Suzanne Aigrain is a Professor of Astrophysics at Oxford University and a Fellow of All Souls College. Prior to this she was a Lecturer at the University of Exeter, having been a PPARC Postdoctoral Fellow at the Institute of Astronomy in Cambridge.
Her research interests include the detection and characterisation of exoplanets via the transit and radial velocity (RV) methods, the impact of stellar activity on exoplanet studies, and the application of modern Bayesian data analysis methods to astronomical datasets.

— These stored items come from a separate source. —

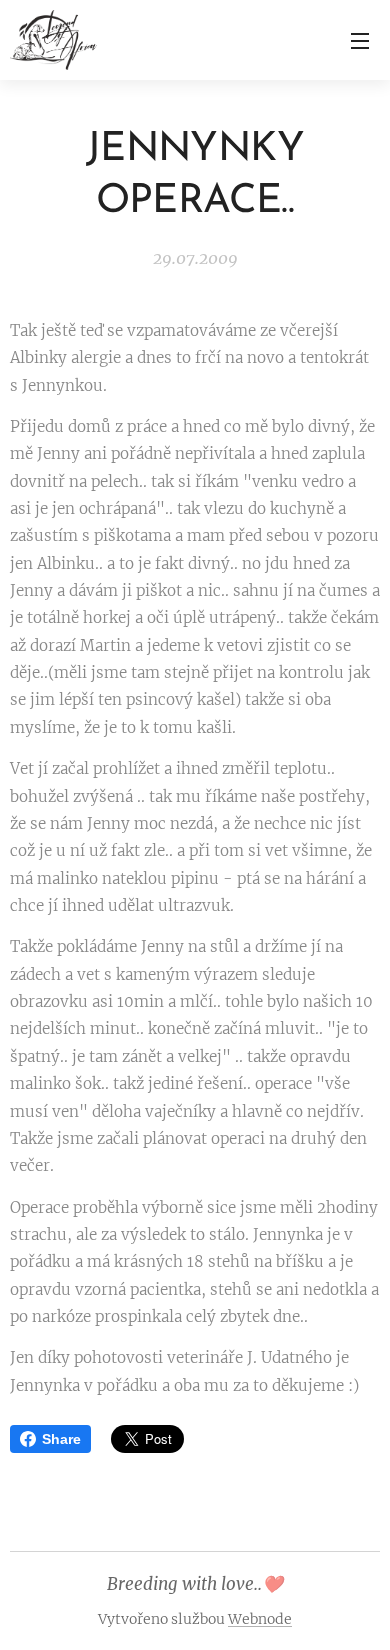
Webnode (260, 1619)
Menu (360, 40)
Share (61, 1439)
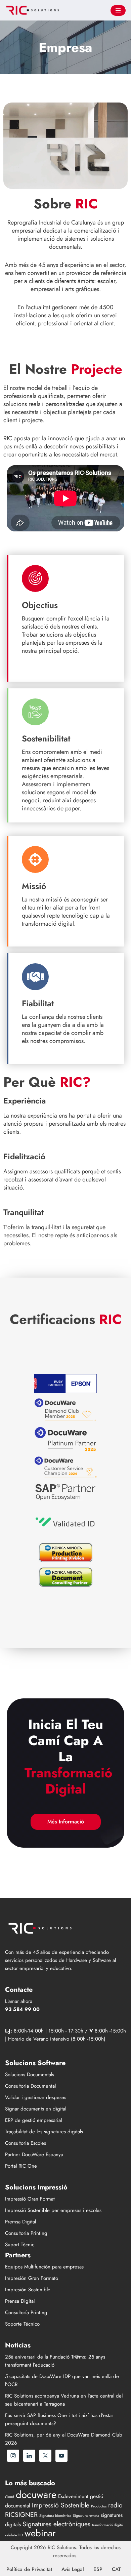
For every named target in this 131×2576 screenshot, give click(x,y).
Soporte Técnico (22, 2324)
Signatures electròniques (56, 2524)
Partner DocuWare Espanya (34, 2154)
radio (115, 2505)
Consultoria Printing (26, 2233)
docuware (36, 2495)
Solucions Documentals (29, 2074)
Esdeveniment (73, 2496)
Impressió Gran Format (30, 2199)
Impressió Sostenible (60, 2505)
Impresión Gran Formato (31, 2278)
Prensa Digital (20, 2301)
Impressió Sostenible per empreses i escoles (53, 2210)
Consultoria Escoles (25, 2143)
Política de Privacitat (29, 2569)
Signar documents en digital (35, 2108)
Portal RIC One (21, 2166)
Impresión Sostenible (27, 2289)
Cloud (9, 2496)
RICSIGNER (21, 2514)
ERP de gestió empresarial (33, 2120)
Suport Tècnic (19, 2244)
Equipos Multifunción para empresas (44, 2266)
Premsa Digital (20, 2221)
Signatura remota (86, 2515)
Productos (98, 2506)
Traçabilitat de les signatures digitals (44, 2131)
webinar (40, 2533)
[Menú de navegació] (118, 10)
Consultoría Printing (26, 2312)
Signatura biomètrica (55, 2515)
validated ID (14, 2535)
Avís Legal (72, 2569)
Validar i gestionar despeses (35, 2097)
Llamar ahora (18, 2001)
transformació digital (107, 2525)
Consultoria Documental (30, 2086)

She has worked extensively on past, present and future space-based transit search missions CoRoT, Kepler, K2, TESS and PLATO (launch 2026) and is a core member of the Terra Hunting Experiment (THE), an ambitious 10-year search for nearby Exo-Earths using the HARPS3 RV spectrograph, which will begin operations at the Isaac Newton Telescope (INT) in the Canary Islands in 2025. She pioneered, and continues to develop, the application of Gaussian Process regression to exoplanet datasets.
She is PI of the project "GPRV: overcoming stellar activity in radial velocity planet searches", funded by the European Research Council, and receives funding from UKRI/STFC to work on TESS and PLATO.
She also has a strong interest in science communication, citizen science, and promoting good practice in data analysis.